LITE TRANSFORMER WITH LONG-SHORT RANGE ATTENTION

1. Summary

In this paper, we propose an efficient mobile NLP architecture - Lite Transformer, to deploy mobile NLP applications on edge devices. Transformers have become a ubiquitous technique in natural language processing (e.g. machine translation, question answering systems), but the high computational resources required to achieve high performance make it unsuitable for mobile applications where hardware resources and batteries are constrained. The key primitive of the Lite Transformer is Long-Short Range Attention (LSRA), where one set of heads focuses on local context modeling (via convolutions), while another set of heads focuses on long-range relationship building. model (via attention mechanism). This specialization has led to consistent improvements in three well-known language tasks: machine translation, abstract summarization, and language modeling. Under constrained resource conditions (500M/100M MACs), Lite Transformer improves the WMT'14 English-French machine translation task by 1.2/1.7 BLEU scores than Transformer, respectively. Lite Transformer reduces the calculation of the Transformer base model by 2.5 times, and the BLEU score drops by 0.3. Combining pruning and quantization, we further compress the model size of Lite Transformer by a factor of 18.2. In terms of language modeling, Lite Transformer is 1.8 lower than Transformer perplexity under the condition of about 500M MACs. Remarkably, the Lite Transformer outperforms the AutoML-based Evolved Transformer by 0.5 BLEU scores in the mobile NLP setting without requiring an expensive architecture search that consumes more than 250 GPU-years.

2. Introduction

Transformer (Vaswani et al., 2017) has been widely used in natural language processing due to its efficient training ability and excellent ability in capturing long-range dependencies. On this basis, modern state-of-the-art models, such as BERT (Devlin et al., 2019), are able to learn powerful language representations from unlabeled text and even exceed human performance on challenging question answering tasks.

However, this excellent performance comes at a huge computational cost. For example, a single Transformer model requires over 10G multiply-add operations when translating a sentence of only 30 words. This extremely high demand for computing resources exceeds the capabilities of many edge devices such as smartphones and IoT devices. Therefore, it is of great significance to design an efficient and fast Transformer architecture for real-time NLP applications on the edge. Automated neural architecture search (Zoph & Le, 2017; So et al., 2019) is an option for high-accuracy model design, but the huge search cost (GPU hours and CO2 emissions) raises serious environmental concerns.

In this paper, we focus on efficient inference on mobile devices, where the total number of multiply-add operations is limited below 500M. A straightforward way to reduce the amount of Transformer computation is to shrink the embedding size. Although this can effectively reduce model size and computation, it also weakens the model's ability to capture long- and short-range relationships. To this end, we systematically investigate the decomposition of Transformer computations.
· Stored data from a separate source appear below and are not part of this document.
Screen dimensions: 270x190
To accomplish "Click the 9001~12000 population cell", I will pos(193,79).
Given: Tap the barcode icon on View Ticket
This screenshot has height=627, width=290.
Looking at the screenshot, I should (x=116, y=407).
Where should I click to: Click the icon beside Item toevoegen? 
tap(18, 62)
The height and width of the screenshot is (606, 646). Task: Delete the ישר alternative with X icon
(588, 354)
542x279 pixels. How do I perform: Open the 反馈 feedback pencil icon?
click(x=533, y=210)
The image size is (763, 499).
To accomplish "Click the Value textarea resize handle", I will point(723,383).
This paper observes that in Transformer, computation (multiply-add operations) is mainly dominated by feed-forward networks (FFNs). We find that the current mainstream bottleneck structured Transformer block is not efficient. Therefore, we propose a novel Long-Short Range Attention (LSRA) primitive. LSRA trades off computation in FFNs with wider attention layers. It expands the bottleneck, increases the ability of the attention layer to capture dependencies, and then reduces the overall computation by shrinking the embedding size while maintaining the same performance. LSRA no longer dedicates a module for "generic" information, but specifically assigns heads to long-range and short-range context modeling. Inspired by Wu et al. (2019b), LSRA introduces convolutions in parallel branches to capture local dependencies, enabling the attention branch to focus on global context capture. By stacking this primitive, we build a Lite Transformer suitable for mobile NLP applications.
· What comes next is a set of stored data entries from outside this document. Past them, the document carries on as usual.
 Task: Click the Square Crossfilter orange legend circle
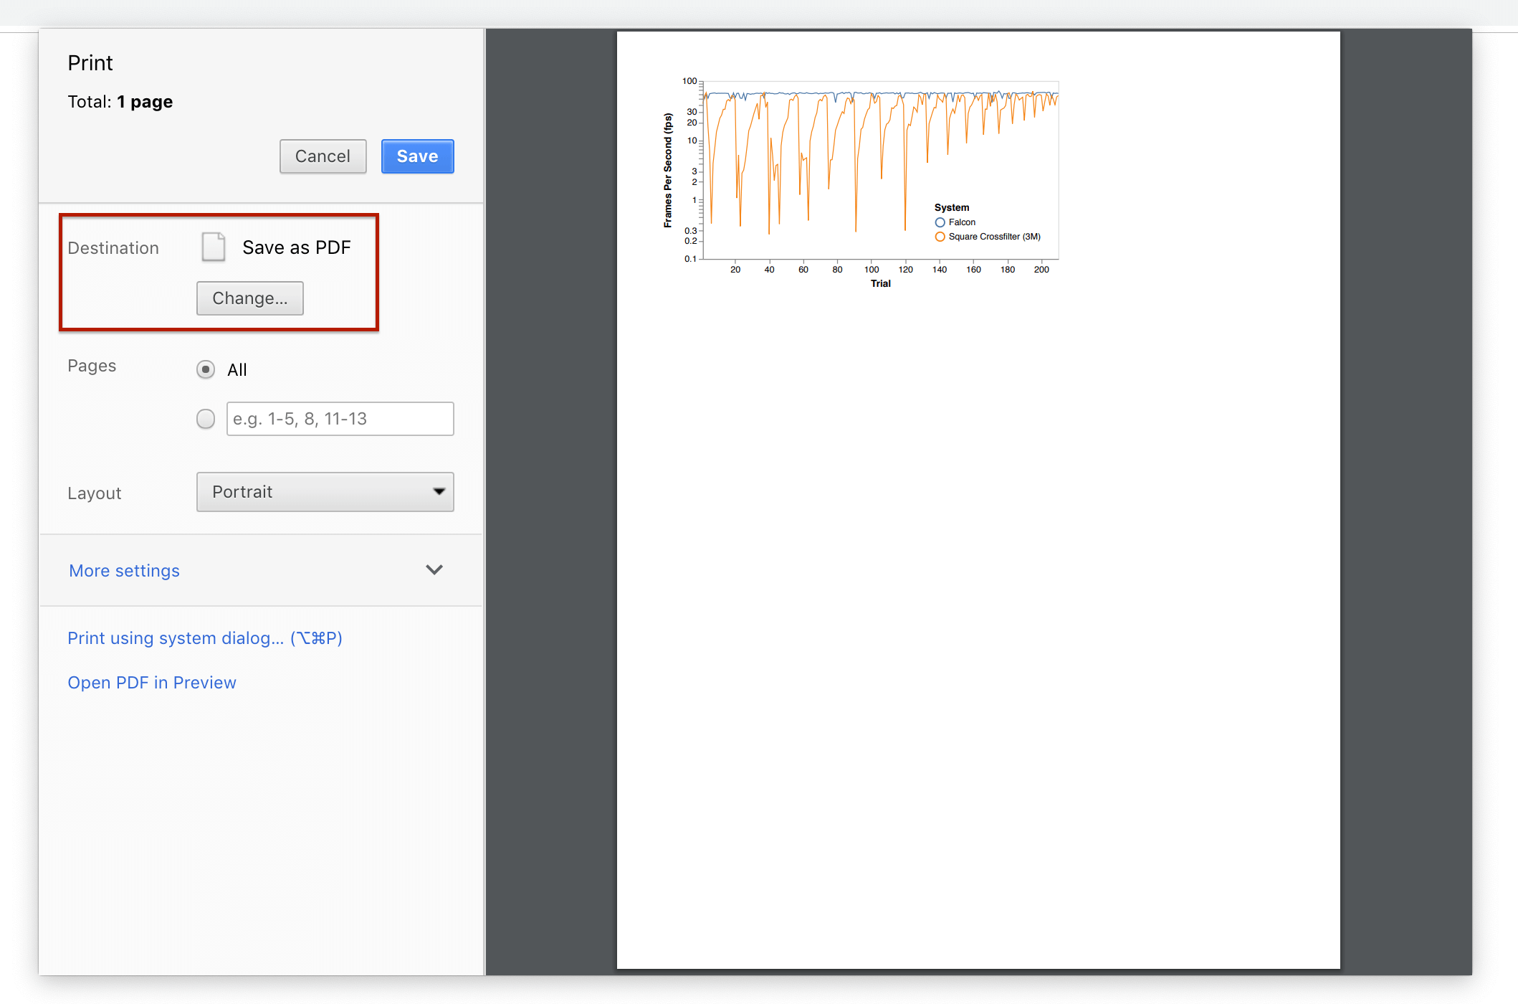pyautogui.click(x=940, y=237)
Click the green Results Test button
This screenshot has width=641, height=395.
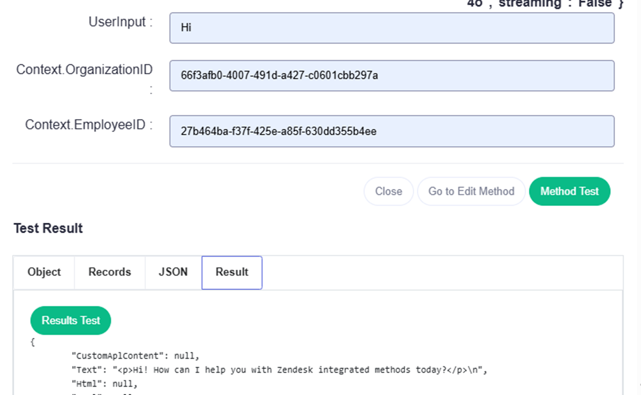point(71,320)
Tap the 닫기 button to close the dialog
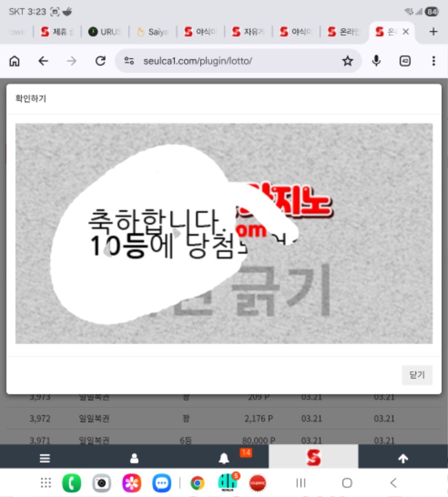448x497 pixels. [417, 375]
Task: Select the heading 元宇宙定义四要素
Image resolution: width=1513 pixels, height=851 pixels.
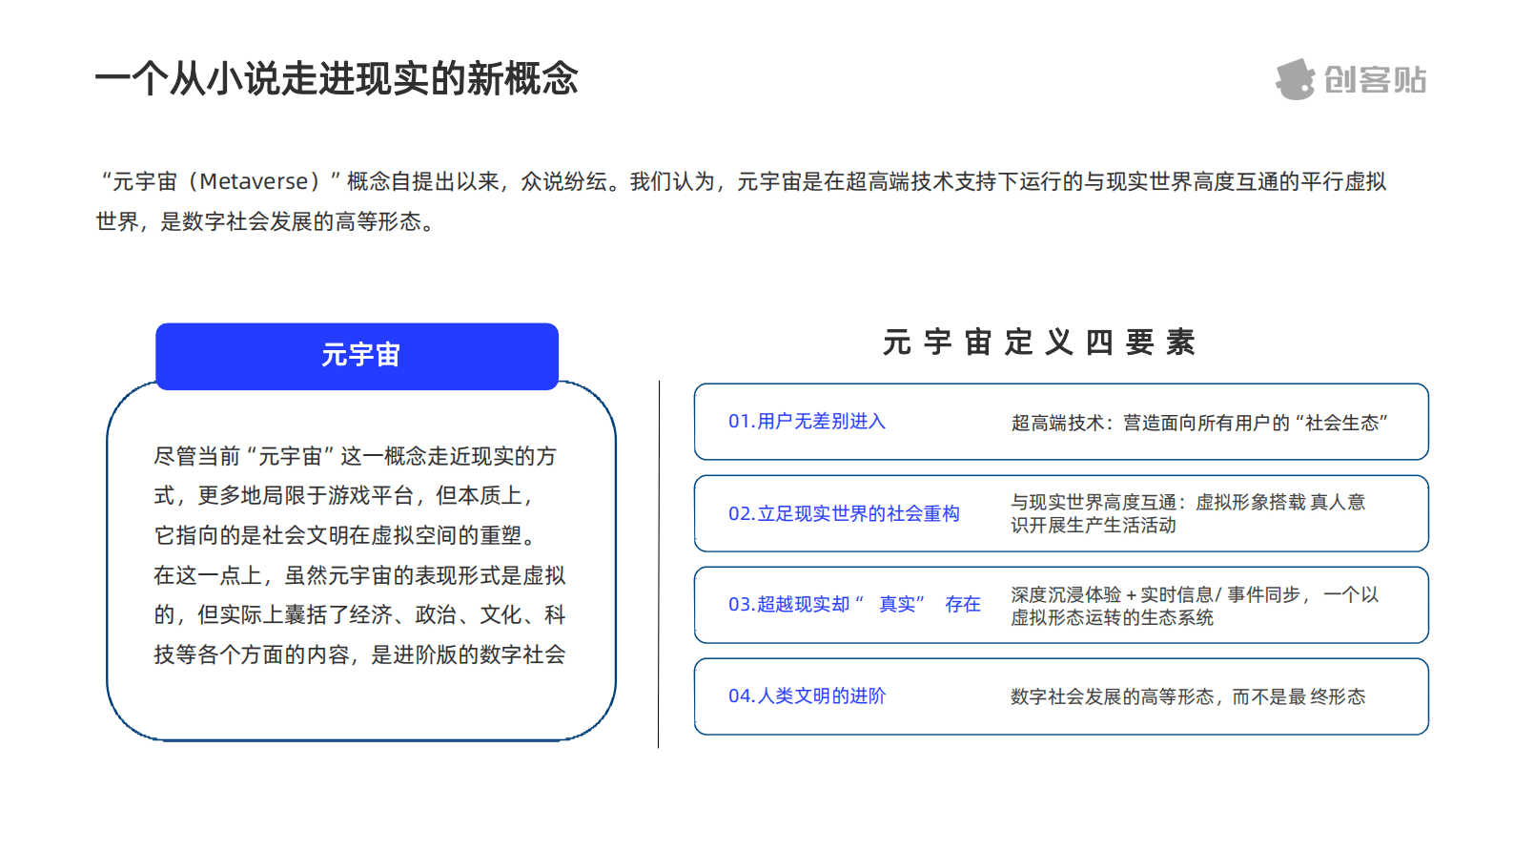Action: tap(1038, 342)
Extensive experiments prove that our Lite Transformer model shows significant improvement over Transformer on three language tasks of machine translation, abstract summarization and language modeling. On the IWSLT 2014 German-English machine translation task, under 100M multiply-add operations, it is 3.1 BLEU higher than Transformer; on the WMT 2014 English-German machine translation task, it exceeds Transformer by 0.4 BLEU under 500M multiply-add operations, and under 100M multiply-add operations In the WMT 2014 English-French machine translation task, compared with Transformer, it has also achieved continuous improvement: it has increased by 1.2 BLEU under 500M multiplication and addition operations, and has increased by 1.7 BLEU under 100M multiplication and addition operations. Furthermore, combined with common model compression techniques (pruning and quantization), our Lite Transformer can achieve 18.2x model size compression. In the summarization task, it reduces the calculation of the Transformer base model by 2.4 times on the CNN-DailyMail dataset. In terms of language modeling, under the condition of about 500M multiplication and addition operations, its perplexity is 1.8 lower than that of Transformer.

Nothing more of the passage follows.